## TEXT SHOWN

The revelations have stunned observers who once saw the sale as a beacon of moral clarity amid the chaos of Russia’s invasion.

Kieran Maguire, a football finance expert at the University of Liverpool, put it bluntly:

“The expectation that the full proceeds of the sale of Chelsea would go to the victims of the Ukraine war appear to have been overplayed.”

Maguire warned that the complicated structure of loans and the dispute over how the money should be distributed could mean that no payment is ever made.

“The slow progress in distributing the money, partially due to queries raised by parties connected to Abramovich, and the loans repayable to his offshore funding company, could result in a much smaller than anticipated distribution — assuming that one is finally made,” he told The Times.

The Money Frozen in Time

All proceeds from the 2022 sale remain locked in a frozen account belonging to Fordstam Ltd. The company’s accounts, signed off on October 10 this year, list Abramovich’s Jersey-registered Camberley International Investments Ltd as being owed £1.42 billion — part of the £1.54 billion total debt.

The accounts include a telling passage:

“The intention of the owner of Fordstam Limited, Roman Abramovich, as announced in a public statement is for the company to gift the net proceeds of sale, after allowing for other balance sheet items, to a charitable foundation set up to benefit those who have suffered due to the war in Ukraine.”

Only once those “balance sheet items” — meaning loans — are cleared can the company be wound up and any remaining funds handed to charity.

London vs. the Oligarch

The UK government’s frustration is now palpable. Neither the loans nor the funds for the proposed charitable foundation can be released without a special licence from the Office of Financial Sanctions Implementation (OFSI).

In June, Chancellor Rachel Reeves and Foreign Secretary David Lammy issued a rare joint statement expressing their exasperation:

“The Government is determined to see the proceeds from the sale of Chelsea Football Club reach humanitarian causes in Ukraine, following Russia’s illegal full-scale invasion. We are deeply frustrated that it has not been possible to reach agreement on this with Mr Abramovich so far. While the door for negotiations will remain open, we are fully prepared to pursue this through the courts if required.”

Behind the scenes, officials admit the talks are deadlocked. Abramovich insists the funds must help both Ukrainians and Russians “caught up in the war” — a demand London refuses to accept.

## SOURCE MATERIAL
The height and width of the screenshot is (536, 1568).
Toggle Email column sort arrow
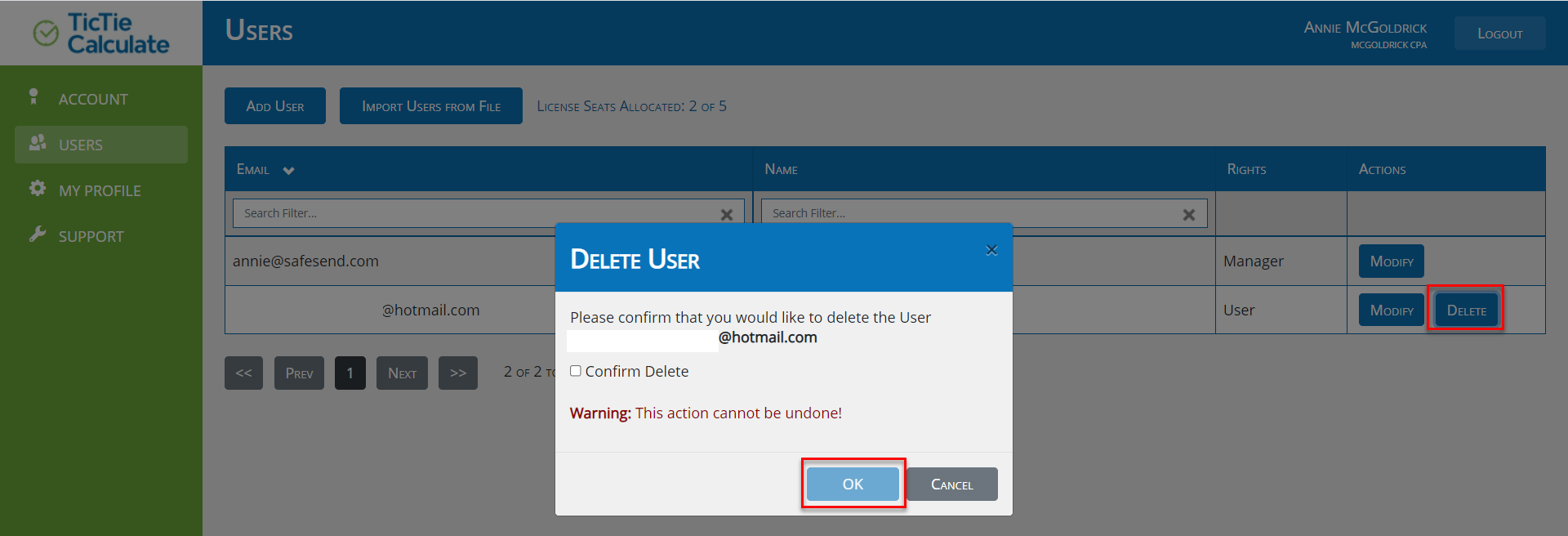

## REQUIRED WORK
1 > According to the article on the Chelsea sale proceeds, how much is Camberley International Investments Ltd listed as being owed?
2 > Switch "balance sheet items" to "outstanding obligations" in the article on the Chelsea sale proceeds, and write out the passage starting with "The Money Frozen" and going on through "handed to charity.".

## EXERCISE RESULTS
1 > £1.42 billion

2 >
The Money Frozen in Time

All proceeds from the 2022 sale remain locked in a frozen account belonging to Fordstam Ltd. The company’s accounts, signed off on October 10 this year, list Abramovich’s Jersey-registered Camberley International Investments Ltd as being owed £1.42 billion — part of the £1.54 billion total debt.

The accounts include a telling passage:

“The intention of the owner of Fordstam Limited, Roman Abramovich, as announced in a public statement is for the company to gift the net proceeds of sale, after allowing for other outstanding obligations, to a charitable foundation set up to benefit those who have suffered due to the war in Ukraine.”

Only once those “outstanding obligations” — meaning loans — are cleared can the company be wound up and any remaining funds handed to charity.